| ASSIGNED TASK |
When you reach the line containing "1024x576 pixels. How", please repeat it and every line after it exactly, through the end of the listing below, skipping pictures.

| DATA TO EXAMINE |
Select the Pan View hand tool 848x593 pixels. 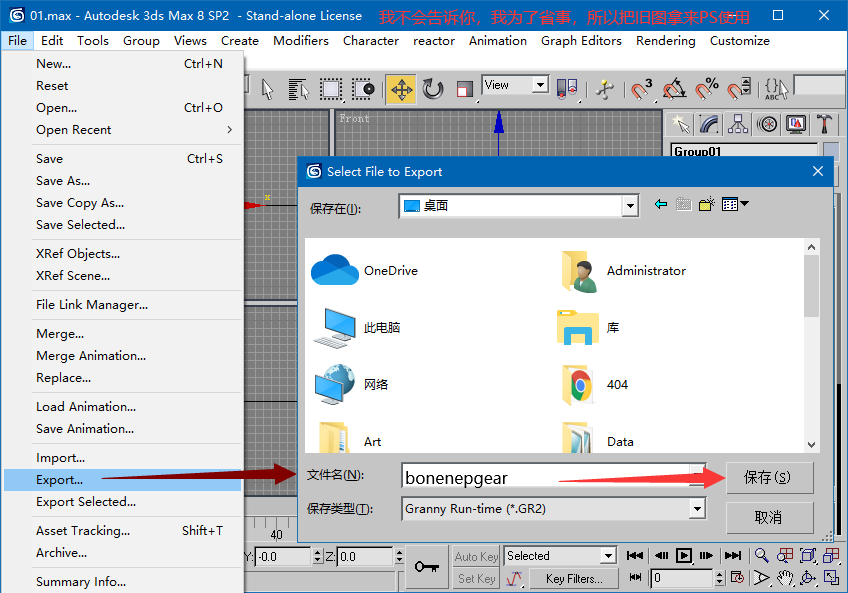point(784,578)
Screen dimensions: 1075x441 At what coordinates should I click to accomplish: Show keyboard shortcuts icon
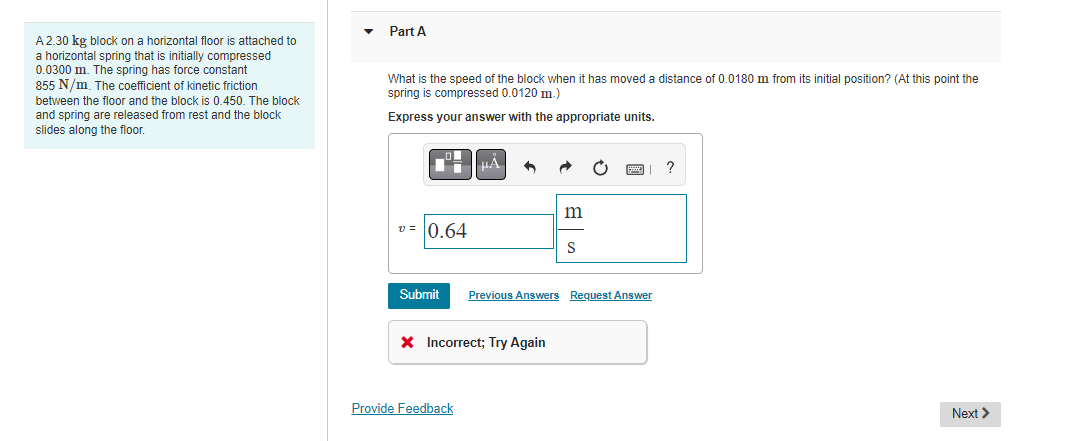pyautogui.click(x=636, y=168)
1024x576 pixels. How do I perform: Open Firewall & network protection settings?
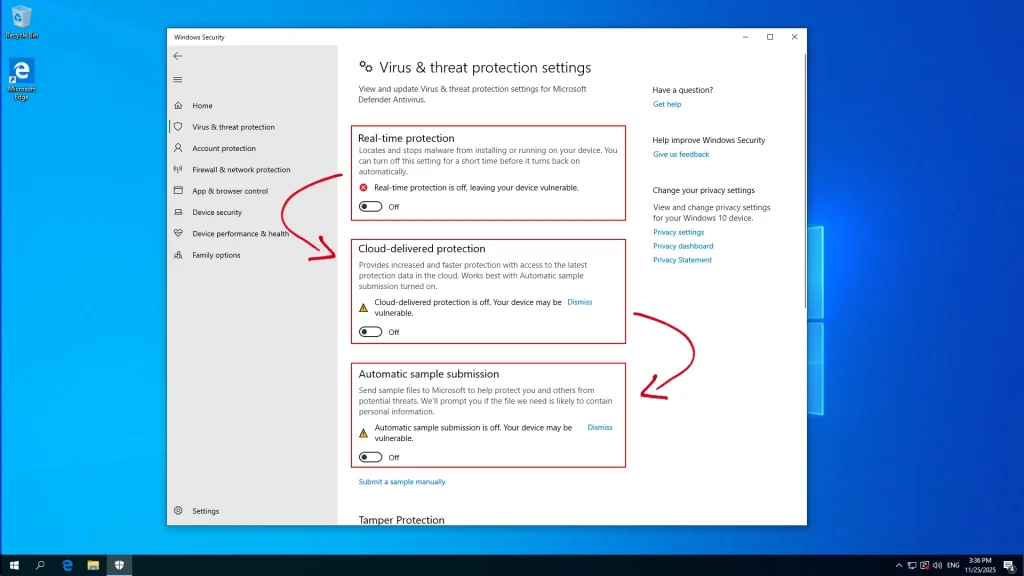coord(241,169)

| TASK RESULT |
1024x576 pixels. How do I perform: Open Firewall & network protection settings?
coord(241,169)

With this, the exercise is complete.